Trois pays font l’objet d’une étude documentée particulière : l’Afghanistan, la Sierra Leone et la Bosnie-Herzégovine. Pour l’Afghanistan, Jonathan Goodhand estime que les analyses actuelles manquent de profondeur historique. Il rappelle le poids de l’histoire et de la culture dans ce conflit aux résonances mondiales. Il n’y a pas de paix formelle et la présence internationale masque toujours les rivalités internes et frontalières. Le commerce de l’opium fournit des revenus qui sont autant de pouvoir pour les seigneurs de la guerre. L’aide internationale n’est pas suffisante pour lutter contre cette déviance du système économique afghan. Dans ces conditions, la paix durable ne peut valablement s’inscrire dans le futur de l’Afghanistan qu’avec une aide massive pour le développement économique du pays et l’établissement d’un État fort, véritable monopoleur de la violence. La paix en Afghanistan n’est pas pour aujourd’hui, car le monde « libéral » international n’intervient que lorsque ses intérêts sont directement concernés.

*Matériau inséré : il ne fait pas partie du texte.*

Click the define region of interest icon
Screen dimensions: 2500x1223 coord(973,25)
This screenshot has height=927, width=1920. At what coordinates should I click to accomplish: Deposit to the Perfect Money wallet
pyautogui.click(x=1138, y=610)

La guerre civile de la Sierra Leone ne peut trouver de solution fiable si l’on ne tient compte que des seuls facteurs internes. Le rôle de la corruption au plus haut niveau de l’État et l’importance des nouveaux propriétaires ne constituent pas un facteur favorable à l’établissement d’une paix durable. En outre, la guerre du diamant ne concerne pas la seule Sierra Leone. Si les actions de maintien de la paix en Sierra Leone ont aujourd’hui de meilleurs résultats que les tentatives précédentes, la question principale porte sur la durée d’une paix encore bien fragile. Or, les politiques des institutions internationales et des donateurs externes appliquent des règles qui peuvent indirectement favoriser les conflits, sans favoriser le développement économique.

L’expérience du maintien de la paix en Bosnie-Herzégovine met en évidence la dynamique de la transformation économique de la société. L’histoire de ce pays est celle, plus large, de la balkanisation. La guerre a été une constante territoriale. Aujourd’hui, les Balkans ont retrouvé une certaine stabilité, mais il n’est pas certain que les problèmes ethniques soient définitivement évacués. La présence internationale importante et l’essor de l’économie souterraine sont autant d’indicateurs d’une paix provisoire et fragile. Il n’est pas certain que les problèmes de fond soient résolus et les inégalités économiques constituent autant d’encouragements à de futurs combats.

Dans ces conditions, les auteurs critiquent la « paix libérale ». Le contrôle du maintien de la paix ne protège pas le pays contre le « virus du désordre » du monde développé. Les stratégies actuelles tendent à développer les valeurs démocratiques, la libéralisation de l’économie et leur ouverture vers le monde. Or, ces actions peuvent même être contre-productives ou, au mieux, inefficaces en termes de maintien de la paix. Le système libéral laisse s’organiser les forces qui n’ont pas intérêt à la paix. Dans ces conditions, il est nécessaire de promouvoir une stratégie plus large favorisant la neutralisation des seigneurs de la guerre et des mafieux, d’améliorer l’efficacité des sanctions, de développer de nouvelles structures collectives favorables à un rôle central de l’État dans le domaine de la sécurité intérieure, de faciliter le développement économique régional ou d’entreprendre un accord transrégional pour une paix durable.

Cet ouvrage répond en écho à la thèse de Mayeul Kauffmann, « Les organisations économiques internationales face à la sécurité et aux dépenses militaires. Une analyse économique », Université de Grenoble, 2004, qui montre, par une analyse économétrique adaptée, que les organisations internationales ne favorisent pas toujours la paix durable, que leurs exigences économiques normatives n’ont pas facilité la fraternisation des citoyens et qu’elles ont parfois accentué les pouvoirs occultes. Ce projet de l’International Peace Academy fait un constat sans concession d’une globalisation peu soucieuse des inégalités et centrée sur un progrès technologique et économique global qui masque des disparités et soutient indirectement des conflits aux fortes conséquences humaines et sociales.